Il est probablement vrai que la Thaïlande est un des pays d’Asie le plus ouvert aux différentes catégories sexuelles. Pour y être allée, il est vrai que quand on se promène à Bangkok, on peut voir des gens aux identités sexuelles différentes et multiples se promener ouvertement. Par contre, on ne connait pas leur vie personnelle.  Il se peut qu’ils aient été mis dehors de de leur maison, qu’ils aient été victimes de harcèlement à l’école, qu’ils aient vécus de la discrimination quand est venu le temps de trouver un travail, qu’ils aient été associés à la prostitution, etc. Il est important de faire la distinction entre une réelle ouverture et une ouverture de surface et ne pas s’asseoir sur le progrès qui a été fait. Il faut continuer à lutter pour l’égalité.

 

 

Bibliographie

Bangkok Post. 2013. « Chasing the pink dollar: Is Thailand really a tolerant country? » Dans The Phuket News. En ligne. http://www.thephuketnews.com/chasing-the-pink-dollar-is-thailand-really-a-tolerant-country-41994.php (page consultée le17 juin 2017)

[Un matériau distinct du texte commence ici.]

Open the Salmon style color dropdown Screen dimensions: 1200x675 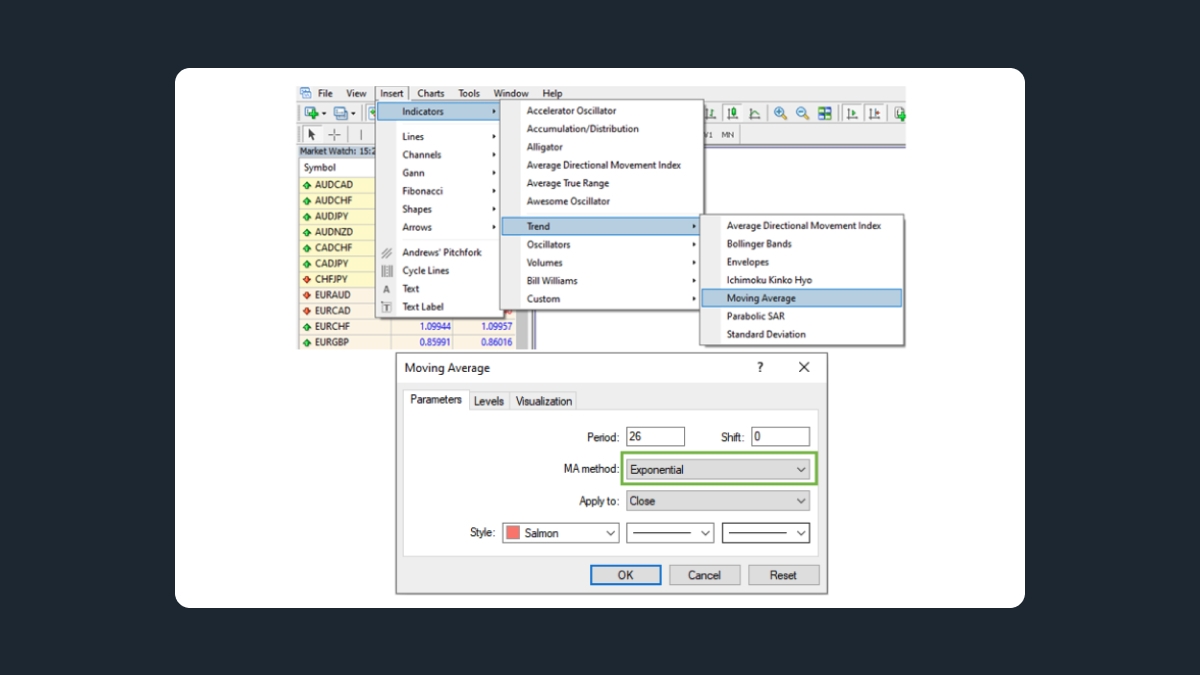(561, 533)
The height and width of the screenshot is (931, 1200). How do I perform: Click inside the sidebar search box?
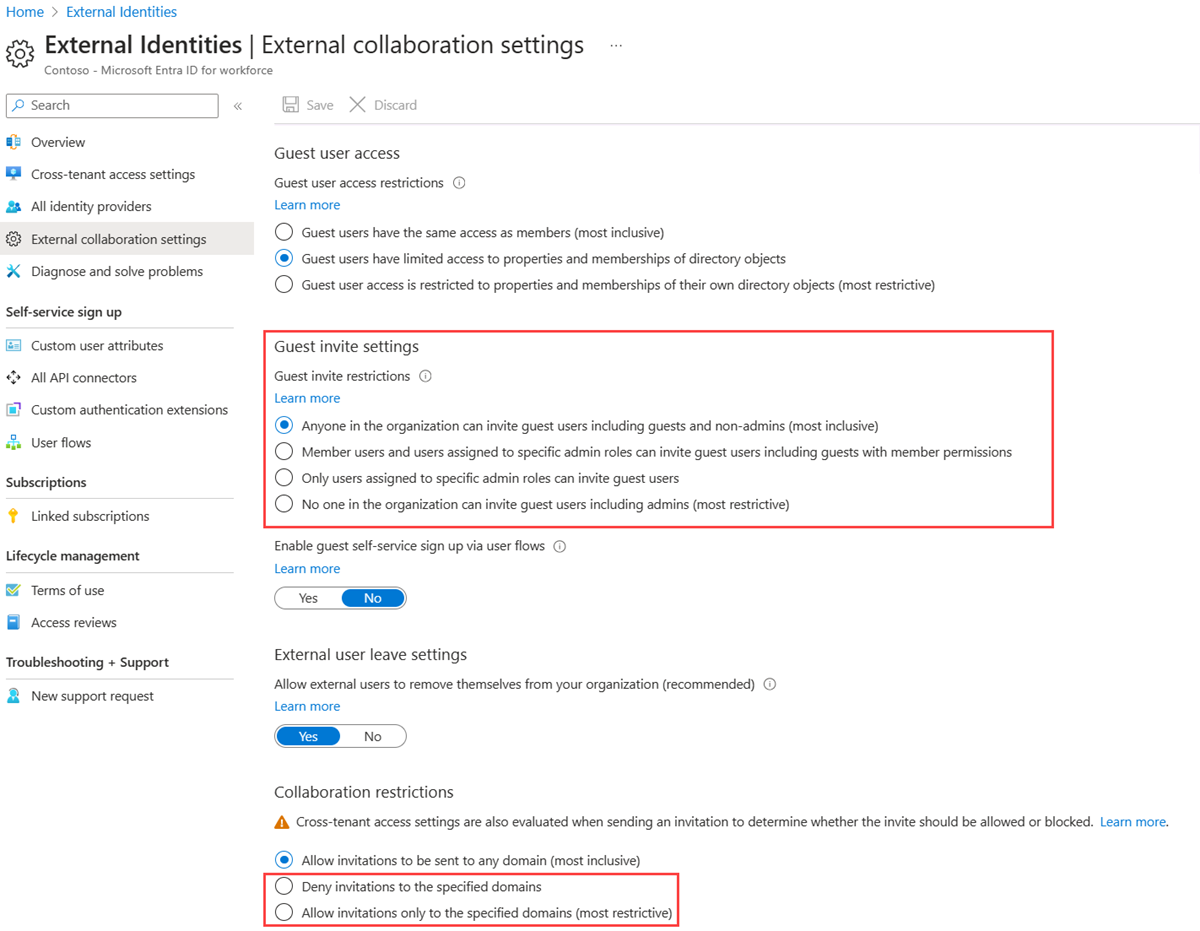pyautogui.click(x=110, y=105)
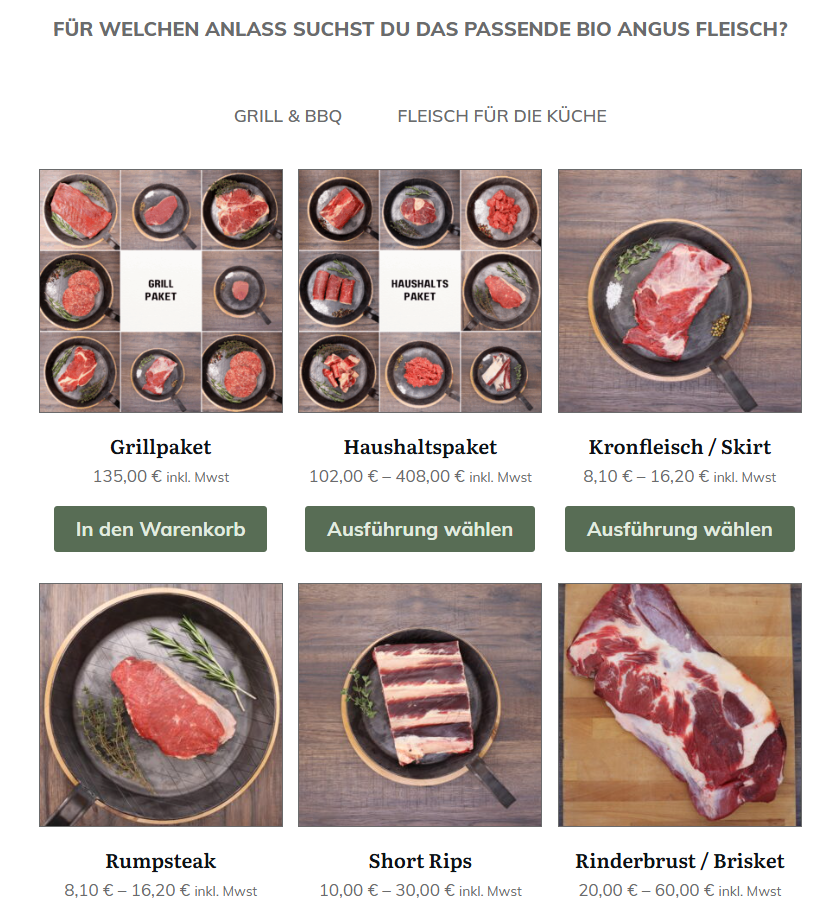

Blandin, Nicolas. 2011. « La vie pas si rêvée des homosexuels thaïlandais ».  Dans Gavroche Thaïlande.  En ligne. http://www.gavroche-thailande.com/actualites/reportages/1590-la-vie-pas-si-revee-des-homosexuels-thailandais (page consultée le 17 juin 2017)

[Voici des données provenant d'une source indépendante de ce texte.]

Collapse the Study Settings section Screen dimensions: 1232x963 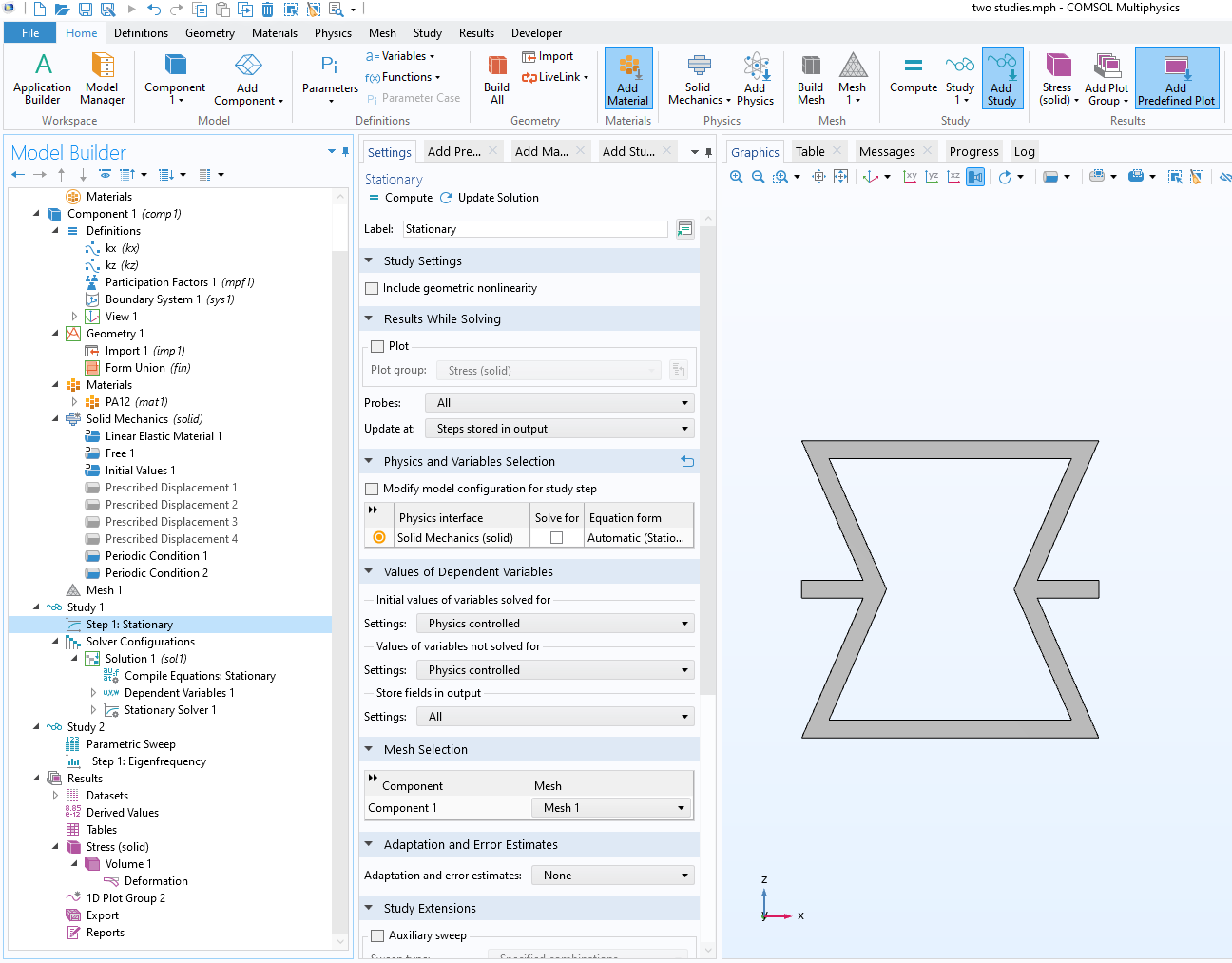[369, 260]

Guide Gay. 2016. « Thaïlande ».  Dans Gay Voyageur. En ligne. http://www.gayvoyageur.com/thailande/ (page consutlée le 17 juin 2017)

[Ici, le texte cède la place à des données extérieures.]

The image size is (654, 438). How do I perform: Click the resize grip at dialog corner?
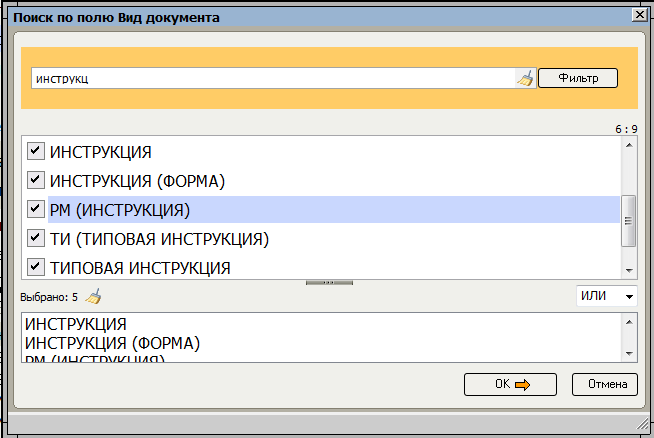coord(643,424)
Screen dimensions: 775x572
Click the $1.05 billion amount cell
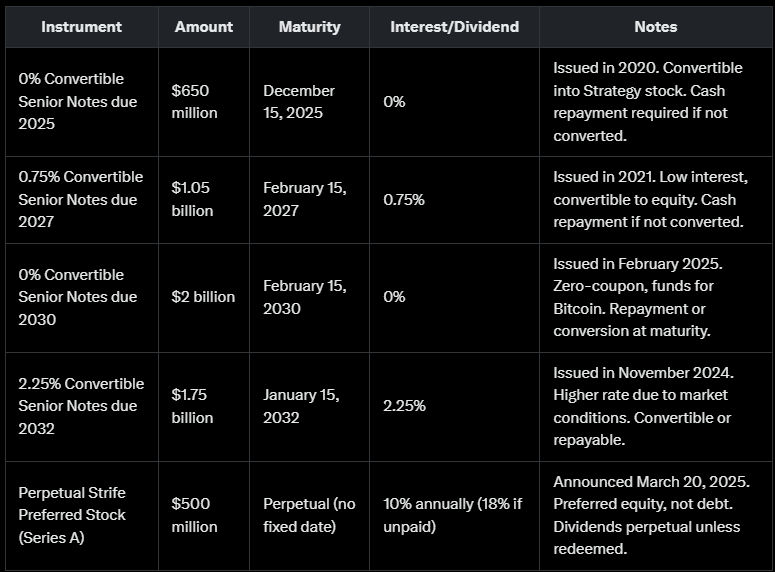(192, 199)
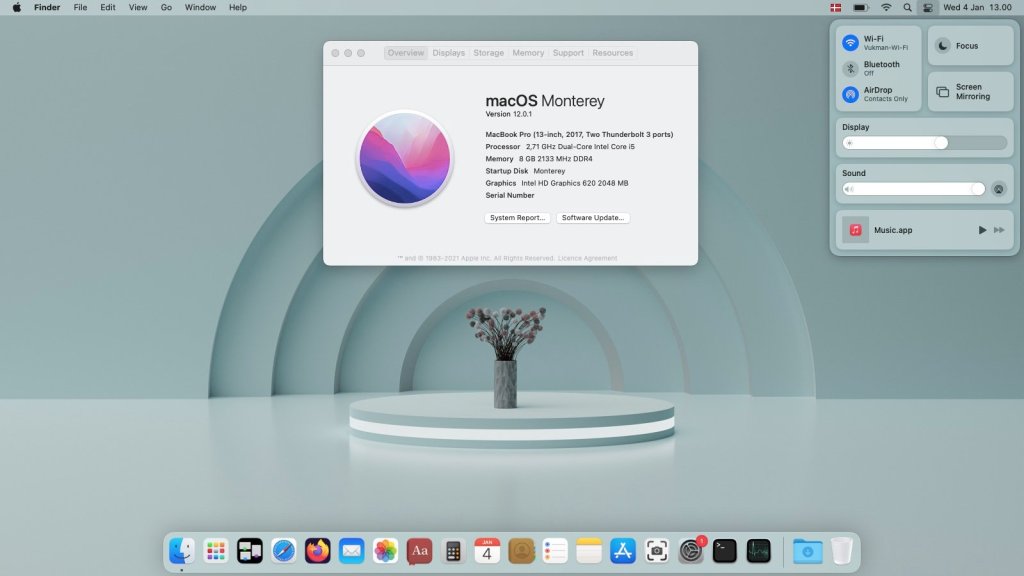Open the Photos app in dock
The width and height of the screenshot is (1024, 576).
[x=385, y=551]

Dicklitch-Nelson, Susan, Berwood Yost et Scottie Thompson. 2017. « Most countries score an F on our LGBT human rights report card ». Dans SBS. En ligne.  http://www.sbs.com.au/topics/sexuality/agenda/article/2017/06/13/most-countries-score-f-our-lgbt-human-rights-report-card (page consultée le 17 juin 2017).

Matzner, Andrew. 2001. « The Complexities of Acceptance: Thai Student Attitudes towards Kathoey ». Crossroads: An Interdisciplinary Journal of Southeast Asian Studies 15 (no.2): 71-93.

Morris, Rosalind C. 1997. « Educating Desire: Thailand, Transnationalism, and Transgression ». Social text (no. 52/53): 53-79.

Mosbergen, Dominique. 2015. «Two-Faced Thailand: The Ugly Side Of ‘Asia’s Gay Capital’».  Dans The Huffington Post. En ligne. http://www.huffingtonpost.com/entry/lgbt-thailand_us_5616472ee4b0dbb8000d30a6 (page consultée le 17 juin 2017)

Sinnott, Megan. 2000. « The Semiotics of Transgendered Sexual Identity in the Thai Print Media : Imagery and Discourse of the Sexual Other ». Culture, Health & Sexuality 2 (no 4) : 425-440.

UNDP, USAID. 2014. «  Being LGBT in Asia: Thailand Country Report ». United Nations Development Programme, Bangkok

 

Iconographie

 

[1] Il est important de noter qu’en Thaïlande, les différentes catégories sexuelles ne sont pas les mêmes qu’en Occident (Matzner 2001, 74). Il serait intéressant d’étudier ces différentes catégories d’identification sexuelle et les réactions de la société envers elles dans un autre article.